Gemeint sind die kurzen Ausschnitte aus den Artikeln der Verlage, die in Suchmaschinen und auf Seiten gezeigt werden, die solche Anrisse zusammenstellen und dann auf die Ursprungsseiten verlinken. Diese Snippets und Textschnipsel, die keinen originären Werksschutz nach dem Urheberrecht haben, sollten nach dem Willen der Verlage genehmigungspflichtig sein, so dass sie dafür Geld verlangen können.

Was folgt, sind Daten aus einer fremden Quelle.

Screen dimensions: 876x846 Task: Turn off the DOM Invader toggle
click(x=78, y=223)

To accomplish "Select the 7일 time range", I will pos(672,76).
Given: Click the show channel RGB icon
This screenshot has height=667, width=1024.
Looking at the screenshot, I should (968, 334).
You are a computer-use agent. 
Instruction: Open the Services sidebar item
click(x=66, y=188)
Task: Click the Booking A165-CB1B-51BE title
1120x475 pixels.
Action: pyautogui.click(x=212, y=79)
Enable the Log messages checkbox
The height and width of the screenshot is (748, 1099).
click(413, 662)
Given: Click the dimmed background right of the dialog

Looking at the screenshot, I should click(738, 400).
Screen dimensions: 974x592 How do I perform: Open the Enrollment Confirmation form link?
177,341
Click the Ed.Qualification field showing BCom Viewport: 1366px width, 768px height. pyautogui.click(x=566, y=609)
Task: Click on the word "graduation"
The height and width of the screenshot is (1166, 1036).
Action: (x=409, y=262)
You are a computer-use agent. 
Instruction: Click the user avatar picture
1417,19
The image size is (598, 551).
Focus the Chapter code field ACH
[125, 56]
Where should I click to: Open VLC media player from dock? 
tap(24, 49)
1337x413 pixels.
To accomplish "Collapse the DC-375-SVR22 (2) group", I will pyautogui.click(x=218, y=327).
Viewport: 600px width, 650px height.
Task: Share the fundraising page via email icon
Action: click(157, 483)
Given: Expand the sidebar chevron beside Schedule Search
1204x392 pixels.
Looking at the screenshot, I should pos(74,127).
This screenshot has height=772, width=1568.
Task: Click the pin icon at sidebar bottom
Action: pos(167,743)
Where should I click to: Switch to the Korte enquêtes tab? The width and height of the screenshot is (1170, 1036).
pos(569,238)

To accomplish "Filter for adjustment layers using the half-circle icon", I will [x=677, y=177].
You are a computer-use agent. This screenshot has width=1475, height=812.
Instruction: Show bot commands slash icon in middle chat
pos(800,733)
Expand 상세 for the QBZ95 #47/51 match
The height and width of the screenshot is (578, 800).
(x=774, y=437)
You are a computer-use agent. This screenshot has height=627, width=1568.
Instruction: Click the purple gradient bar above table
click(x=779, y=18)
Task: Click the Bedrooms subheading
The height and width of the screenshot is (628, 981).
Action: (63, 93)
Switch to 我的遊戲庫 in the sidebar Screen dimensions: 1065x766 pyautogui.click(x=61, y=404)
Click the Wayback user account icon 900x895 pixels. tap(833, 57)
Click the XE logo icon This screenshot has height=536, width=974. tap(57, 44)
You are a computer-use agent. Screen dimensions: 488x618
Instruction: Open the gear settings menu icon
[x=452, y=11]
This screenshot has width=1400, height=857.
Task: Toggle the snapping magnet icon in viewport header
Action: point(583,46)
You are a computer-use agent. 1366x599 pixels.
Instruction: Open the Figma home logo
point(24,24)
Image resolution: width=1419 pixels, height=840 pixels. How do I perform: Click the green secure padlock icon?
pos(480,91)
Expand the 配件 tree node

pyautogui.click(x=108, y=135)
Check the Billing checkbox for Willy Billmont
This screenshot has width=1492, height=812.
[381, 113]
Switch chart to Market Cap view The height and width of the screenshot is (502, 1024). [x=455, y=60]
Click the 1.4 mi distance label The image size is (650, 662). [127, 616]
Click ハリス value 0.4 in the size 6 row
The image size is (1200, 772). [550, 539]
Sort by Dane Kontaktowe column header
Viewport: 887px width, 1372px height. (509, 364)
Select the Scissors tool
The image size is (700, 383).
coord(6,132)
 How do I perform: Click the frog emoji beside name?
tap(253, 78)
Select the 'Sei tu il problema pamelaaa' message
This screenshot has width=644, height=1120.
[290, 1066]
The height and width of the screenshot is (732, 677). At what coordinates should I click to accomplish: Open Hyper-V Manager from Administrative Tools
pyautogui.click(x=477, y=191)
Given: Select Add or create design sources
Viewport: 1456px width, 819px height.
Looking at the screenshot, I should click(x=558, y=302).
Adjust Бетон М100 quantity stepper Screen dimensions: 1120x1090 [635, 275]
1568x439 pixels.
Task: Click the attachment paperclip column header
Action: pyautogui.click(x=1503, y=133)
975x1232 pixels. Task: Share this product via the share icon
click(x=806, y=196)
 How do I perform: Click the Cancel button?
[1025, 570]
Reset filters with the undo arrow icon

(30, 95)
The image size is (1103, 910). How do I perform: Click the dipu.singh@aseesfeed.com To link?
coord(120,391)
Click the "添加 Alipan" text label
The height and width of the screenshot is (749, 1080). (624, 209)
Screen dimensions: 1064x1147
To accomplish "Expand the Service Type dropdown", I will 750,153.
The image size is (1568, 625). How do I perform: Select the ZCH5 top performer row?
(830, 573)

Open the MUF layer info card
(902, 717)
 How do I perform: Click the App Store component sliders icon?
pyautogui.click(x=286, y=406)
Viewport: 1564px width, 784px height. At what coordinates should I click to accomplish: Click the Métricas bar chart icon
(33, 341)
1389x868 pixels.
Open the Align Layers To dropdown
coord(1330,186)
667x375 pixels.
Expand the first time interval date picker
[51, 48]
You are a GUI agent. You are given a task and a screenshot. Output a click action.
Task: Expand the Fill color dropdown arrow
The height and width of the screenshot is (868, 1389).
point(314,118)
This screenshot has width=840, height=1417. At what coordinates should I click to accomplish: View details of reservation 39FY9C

Der Gesetzesentwurf wird seit jeher heftig kritisiert

Das entsprechende Gesetz – wegen der Marktmacht der amerikanischen Suchmaschine Google auch “lex google” genannt – wurde mit Wirkung zum 1. August 2013 entgegen zahlreicher Kritik sowohl aus Richtung der betroffenen Suchmaschine(n) (google) als auch der Fachkreise eingeführt.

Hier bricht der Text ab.